赞
踩
目前官方的转换工具 ONNX-TensorRT https://github.com/onnx/onnx-tensorrt
trtexec的用法说明参考 https://blog.csdn.net/qq_29007291/article/details/116135737
trtexec有两个主要用途:
测试网络性能 - 如果您将模型保存为 UFF 文件、ONNX 文件,或者如果您有 Caffe prototxt 格式的网络描述,您可以使用 trtexec 工具来测试推理的性能。 注意如果只使用 Caffe prototxt 文件并且未提供模型,则会生成随机权重。trtexec 工具有许多选项用于指定输入和输出、性能计时的迭代、允许的精度等。

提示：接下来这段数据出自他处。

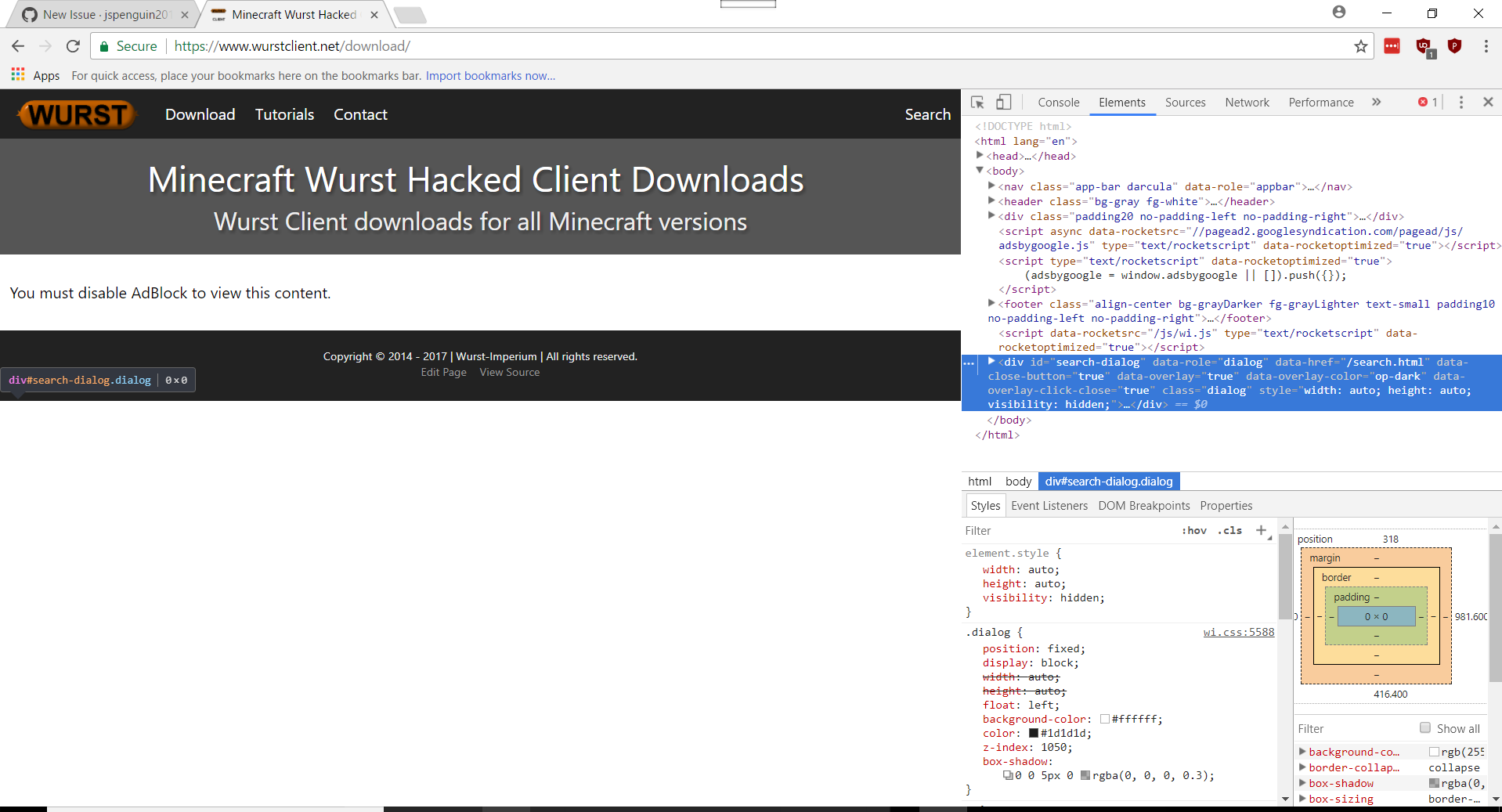Click the page reload icon
This screenshot has height=812, width=1502.
point(72,46)
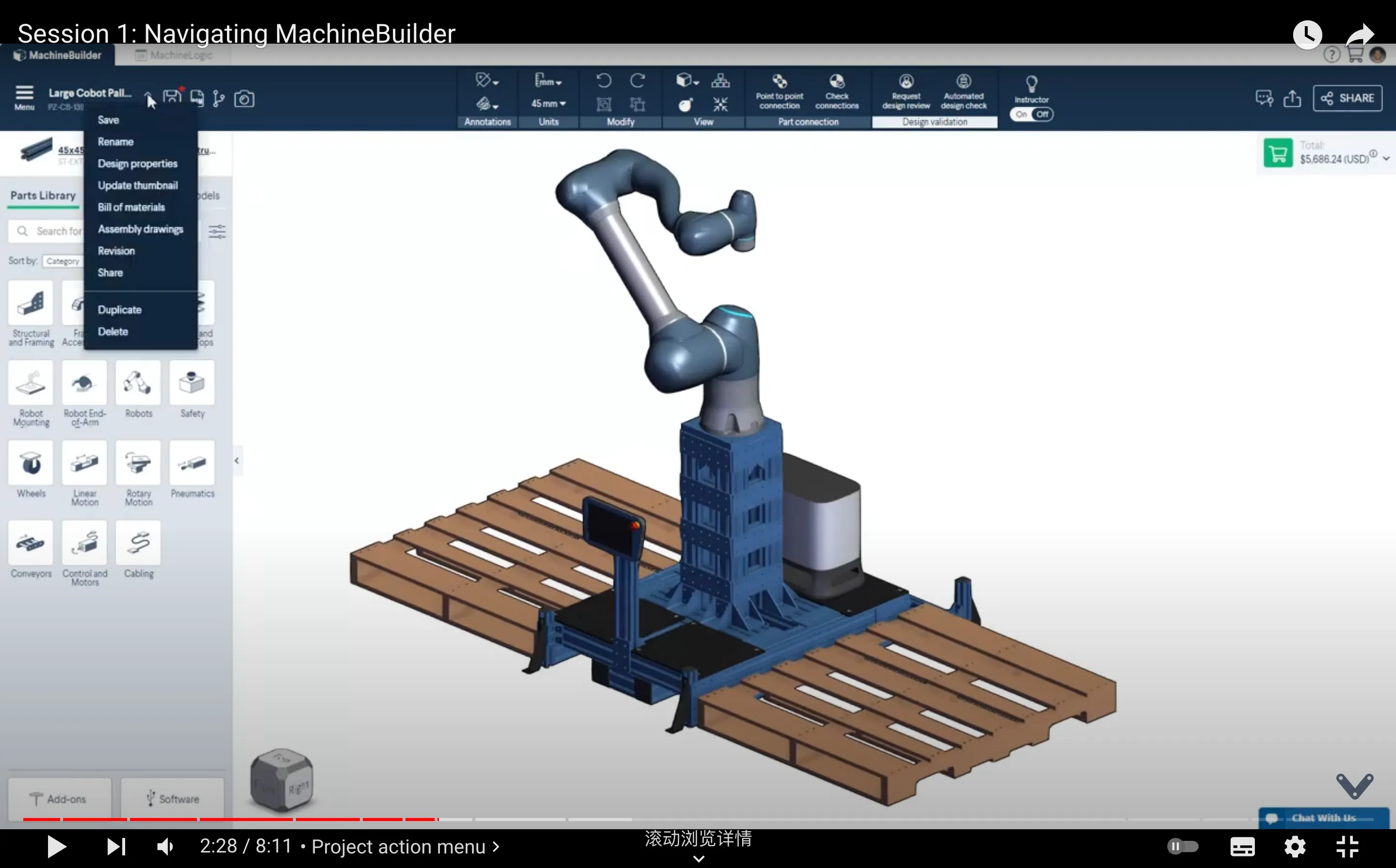Toggle the Instructor On/Off switch
Viewport: 1396px width, 868px height.
(x=1031, y=114)
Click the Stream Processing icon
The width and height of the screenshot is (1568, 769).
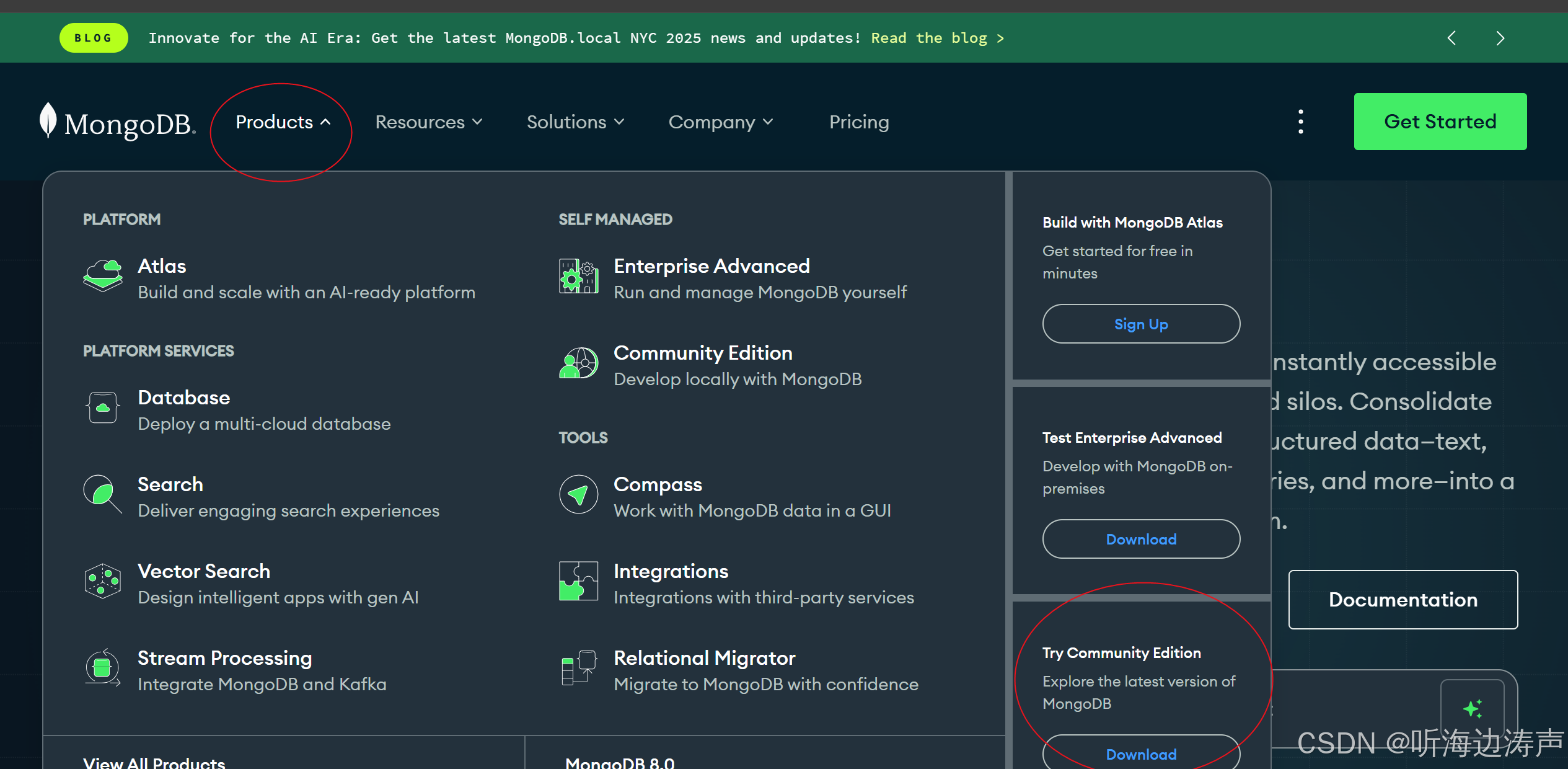(103, 668)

序列化引擎生成 - 可以将UFF、ONNX、Caffe格式的模型构建成engine。
生成engine
- #生成engine
- ./trtexec --deploy=/path/to/mnist.prototxt \ #指定网络模型文件,caffe独有的
- --model=/path/to/mnist.caffemodel \ #指定权重文件
- --output=prob \ #标记输出节点名称(可以多次指定)
- --batch=16 \ #为隐式批处理引擎设置批处理大小
- --saveEngine=mnist16.trt #输出engine
-
- #生成engine启用INT8精度
- ./trtexec --deploy=GoogleNet_N2.prototxt \ #指定网络模型文件,caffe独有的
- --output=prob \ #标记输出节点名称(可以多次指定)
- --batch=1 \ #为隐式批处理引擎设置批处理大小,默认=1
- --saveEngine=g1.trt \ #输出engine
- --int8 \ #除了fp32之外,还启用int8精度(默认=禁用)
- --buildOnly #跳过性能测量
测试网络
- #使用engine进行性能测试
- ./trtexec --loadEngine=mnist16.trt --batch=16
-
- #在 FP16 模式下在 NVIDIA DLA(深度学习加速器)上运行 AlexNet 网络
- ./trtexec --deploy=data/AlexNet/AlexNet_N2.prototxt \ #指定网络模型文件,caffe独有的
- --output=prob \ #标记输出节点名称(可以多次指定)
- --useDLACore=1 \ #使用NVIDIA DLA(深度学习加速器)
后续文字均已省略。